JPEG and MP3 are the same idea in different dimensions: project a signal onto an orthogonal basis of frequencies, observe that natural signals concentrate their energy into few coefficients, and discard the rest — the small ones (image) or the inaudible ones (sound). Orthogonality is what makes the discarding safe, because it makes the coefficients independent and the energy additive, so you can throw coordinates away one at a time without the survivors noticing.

This is also a stepping stone to one of the book's destinations.
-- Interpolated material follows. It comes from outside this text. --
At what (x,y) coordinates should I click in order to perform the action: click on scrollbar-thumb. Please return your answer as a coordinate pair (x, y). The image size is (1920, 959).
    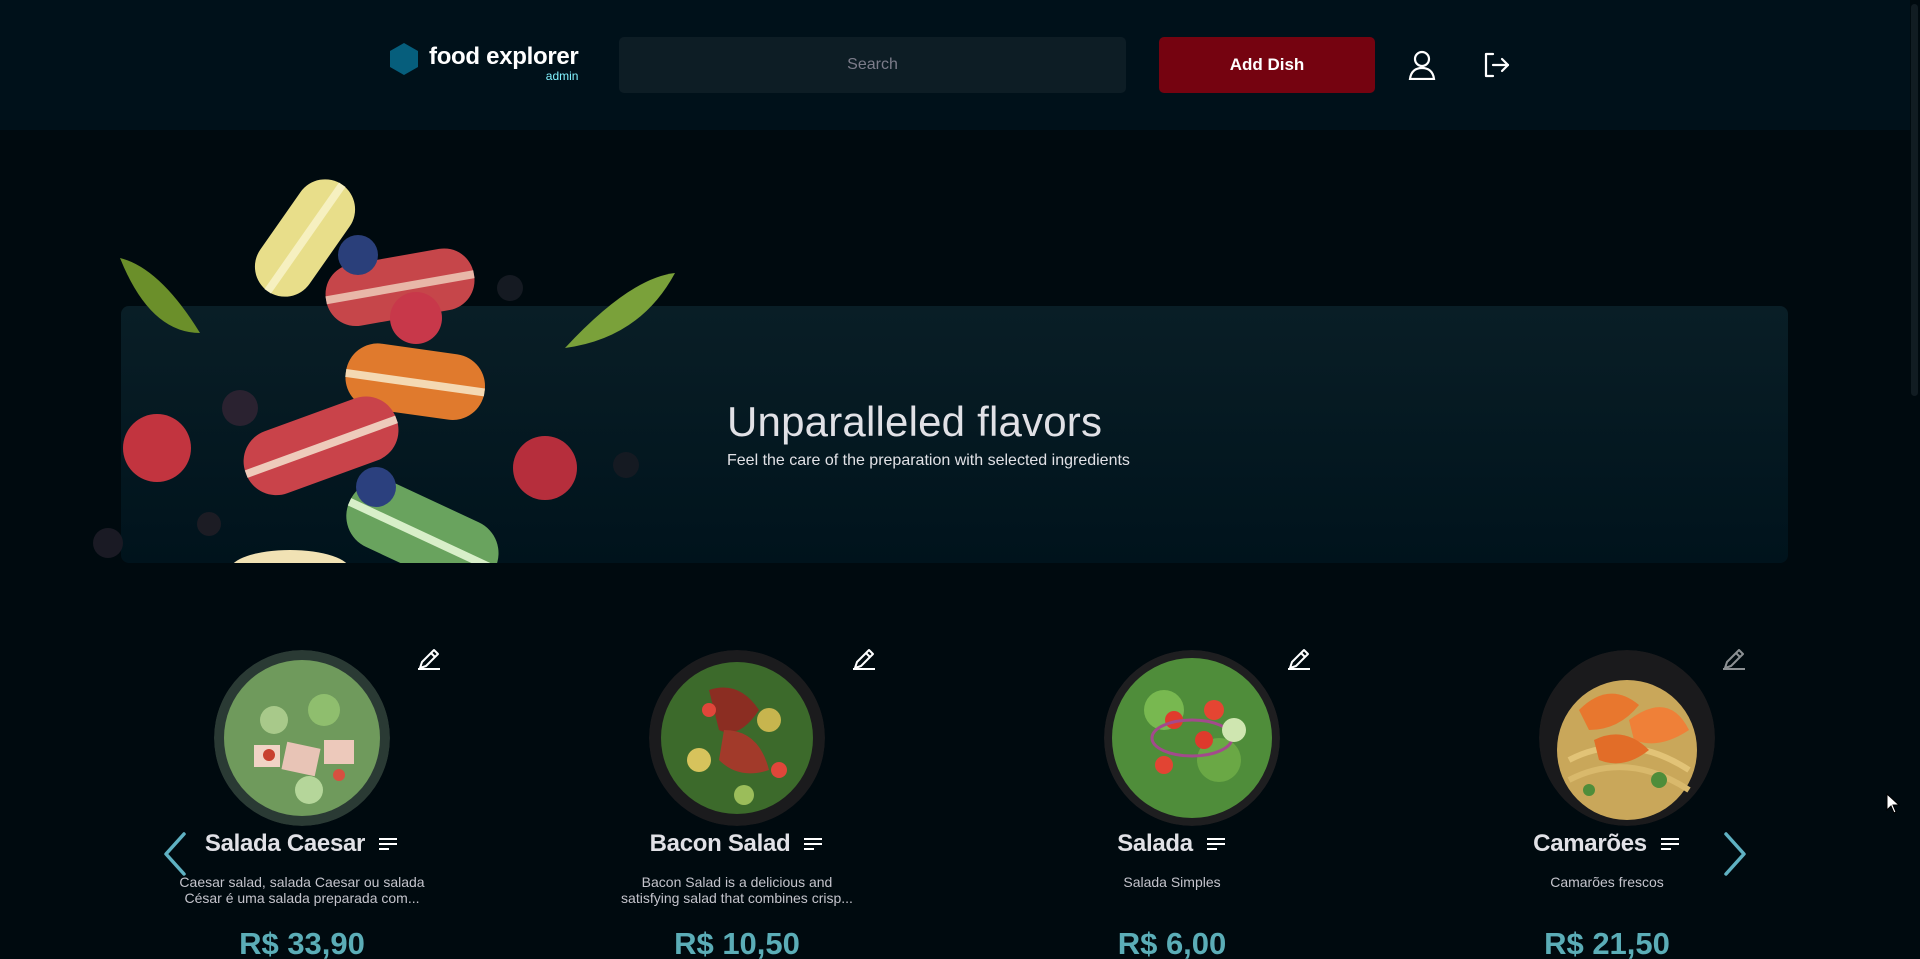
    Looking at the image, I should click on (1914, 200).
In Chapter 30 the singular value decomposition will expand any matrix — including an image, treated as a matrix of pixels rather than a grid of $8 \times 8$ blocks — in an orthogonal basis whose coordinates are ordered by importance, and keeping the largest few yields the best low-rank approximation: a blurry-but-recognizable image from a handful of components, sharpening as you add more. JPEG's block-DCT is, in spirit, a fixed-basis version of that adaptive idea. When you watch a rank-$10$ SVD image resolve into a rank-$200$ one in Chapter 31, remember that you first met the principle here — keep the projections that carry the energy, discard the rest, and orthogonality guarantees the trade is clean.